Les préoccupations financières figurent un peu au premier plan de nombreuses personnes qui ont perdu leurs partenaires. Entre notaire, banque et règles matrimoniales, le conjoint survivant peut vite se sentir submergé, face à la complexité des démarches. Pour protéger vos droits et votre succession, vous devez comprendre ce que devient votre épargne au décès de votre partenaire. On vous explique.
Les comptes bancaires et livrets au décès du conjoint
Au moment du décès du titulaire d’un compte, la banque bloque immédiatement les fonds au nom du défunt. Cela signifie que les sommes ne peuvent plus être utilisées jusqu’à la fin du règlement de la succession. Toutefois, si vous avez un compte conjoint avec votre partenaire, la situation est différente. Il n’est pas automatiquement bloqué. Le survivant peut continuer à l’utiliser, mais il devra tenir compte du fait que la moitié des fonds revient en principe à la succession.

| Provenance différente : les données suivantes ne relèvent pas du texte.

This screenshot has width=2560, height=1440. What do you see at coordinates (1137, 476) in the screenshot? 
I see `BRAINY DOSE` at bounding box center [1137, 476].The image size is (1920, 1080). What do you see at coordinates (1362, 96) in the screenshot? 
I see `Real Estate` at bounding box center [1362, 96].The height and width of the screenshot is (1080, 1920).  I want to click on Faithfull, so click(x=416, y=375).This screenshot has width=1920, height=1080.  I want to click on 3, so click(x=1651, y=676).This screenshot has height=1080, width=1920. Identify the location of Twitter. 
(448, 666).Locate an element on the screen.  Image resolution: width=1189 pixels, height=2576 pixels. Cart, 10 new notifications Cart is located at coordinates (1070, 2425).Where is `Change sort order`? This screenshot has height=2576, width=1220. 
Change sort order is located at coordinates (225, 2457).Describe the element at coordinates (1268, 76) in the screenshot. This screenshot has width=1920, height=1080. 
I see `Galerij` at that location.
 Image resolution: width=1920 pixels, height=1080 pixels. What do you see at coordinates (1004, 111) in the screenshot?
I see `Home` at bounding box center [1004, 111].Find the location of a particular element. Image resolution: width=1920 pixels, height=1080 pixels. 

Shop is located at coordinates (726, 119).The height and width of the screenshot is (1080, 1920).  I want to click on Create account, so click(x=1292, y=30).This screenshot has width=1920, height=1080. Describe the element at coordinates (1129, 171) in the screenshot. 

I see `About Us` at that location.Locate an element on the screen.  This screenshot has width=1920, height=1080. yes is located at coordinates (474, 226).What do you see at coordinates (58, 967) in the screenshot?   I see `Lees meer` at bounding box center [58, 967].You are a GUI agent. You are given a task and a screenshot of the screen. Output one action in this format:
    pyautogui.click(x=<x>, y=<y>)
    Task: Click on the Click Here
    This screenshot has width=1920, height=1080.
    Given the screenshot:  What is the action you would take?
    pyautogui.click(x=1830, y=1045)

Elle intégrera donc le patrimoine du défunt et sera soumise au partage entre les héritiers.
Le Livret A, le LDDS ou le PEL suivent le même principe. S’ils sont au seul nom du défunt, ils sont bloqués jusqu’à la liquidation de la succession. En revanche, les livrets ou plans ouverts sous forme conjointe peuvent être partiellement accessibles au survivant en fonction du régime matrimonial du couple.
L’assurance vie et les autres placements du défunt
Elle occupe une place particulière, car elle ne fait pas partie du patrimoine du défunt à proprement parler. Si vous êtes le bénéficiaire désigné du contrat, l’assurance vie est à vous. Cette solution est souvent utilisée par les époux pour protéger le conjoint, qui peut alors rapidement avoir une somme pour payer les obsèques, les frais courants ou compenser la perte de revenus salariaux.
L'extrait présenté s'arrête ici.